| Passage |
⁂
Sunday, 21 January 2018

The Good People




Not being a great fan of Irish folklore I wasn't naturally drawn to this story, but I loved, loved, loved Burial Rites so much (see my review) that I couldn't stay away for very long. Once again I listened to the audiobook.

The Good People is again set in a rural landscape in the 1820s, this time in Ireland, not Iceland. Once again it is based on a true incident, an event that Hannah came across in a newspaper article whilst researching her first book Burial Rites.

The story centres on Nóra Leahy and her four year old grandson Michael. Nóra has lost both her husband and daughter in the past few months, and then is left to raise Michael on her own in her small cottage. However Michael has a severe illness. Michael was a normal child when Nóra saw him two years ago, but he has deteriorating significantly and now can't walk or talk and requires full time care.

Nóra employs a 14 year old girl, Mary Clifford, to help her look after Michael. Nóra turns to local healer, Nance Roche, for treatments for Michael. She can't afford a doctor, and the priest has told her that there's no hope.

Once again Hannah Kent paints an extraordinarily detailed picture of these womens lives nearly 200 years ago. Her attention to detail is extraordinary. We feel their isolation, their poverty, their struggles, their pride. 

I soon realised that I didn't really know what a changeling was. It's a term that everyone knows I think, but not one that I think of all that much. A changeling is someone who has been swapped by the fairies. A fairy child is left in place of a human child. I'm not sure why the fairies would do that, but it seems they were rather common.

Naturally I was desperate to diagnose Michael, but Hannah purposely did not create his symptoms with a particular condition in mind, and even went so far as to deliberately confuse them. I understand now why she did that (she talks about this particularly in a video with Simon Savidge), but when diagnosis is what you do it's tremendously distracting. 

I loved the narration by Caroline Lennon and indeed I think her lilting Irish accent really helped my enjoyment of the story. The 13+ hours sped by. Although it was annoying that the audiobook did not include the Author's Note (When I can I alway find a physical copy of the books I listen to, to see the layout, any illustrations or diagrams, and check that I'm not missing out on anything).

There's lots and lots of information out there on this books. Lots of interesting interviews with Hannah Kent, and other resources.

How Much History Do You Actually Need For A Historical Novel, an article by Hannah about the varying amounts of source materials she was able to find for both her books. She describes The Good People as "a work of possibility".

A great photo essay of Hannah's photos from Ireland.
⁂
| Data |
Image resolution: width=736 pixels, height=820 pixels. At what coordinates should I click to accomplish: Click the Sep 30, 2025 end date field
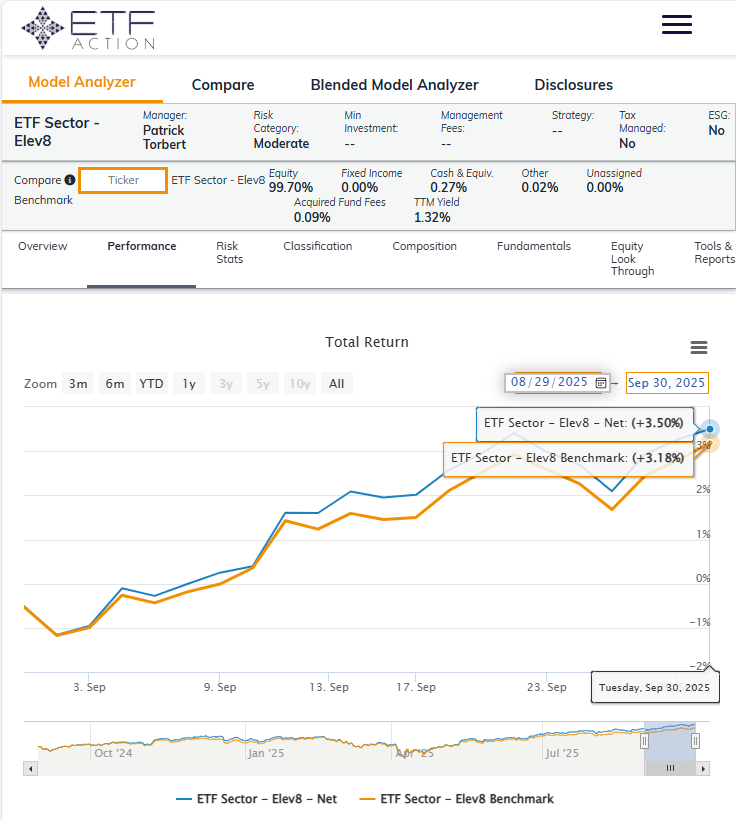coord(666,382)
⁂
| Task instructions |
**1.** According to the review, who narrated the audiobook of The Good People?
**2.** Sum up the review in two sentences.
**3.** List every character from the novel that the review mentions by name.
The data here come from a different source than the review.

| Answers provided |
**1.** Caroline Lennon

**2.** The Good People is set in rural 1820s Ireland, is based on a true incident, and follows Nóra Leahy, who hires a young girl and turns to a local healer to care for her severely ill grandson Michael. The reviewer praises Hannah Kent's detailed picture of the women's lives and Caroline Lennon's narration, but found it distracting that Michael's symptoms were deliberately confused and regretted that the audiobook left out the Author's Note.

**3.** Nóra Leahy, Michael, Mary Clifford, Nance Roche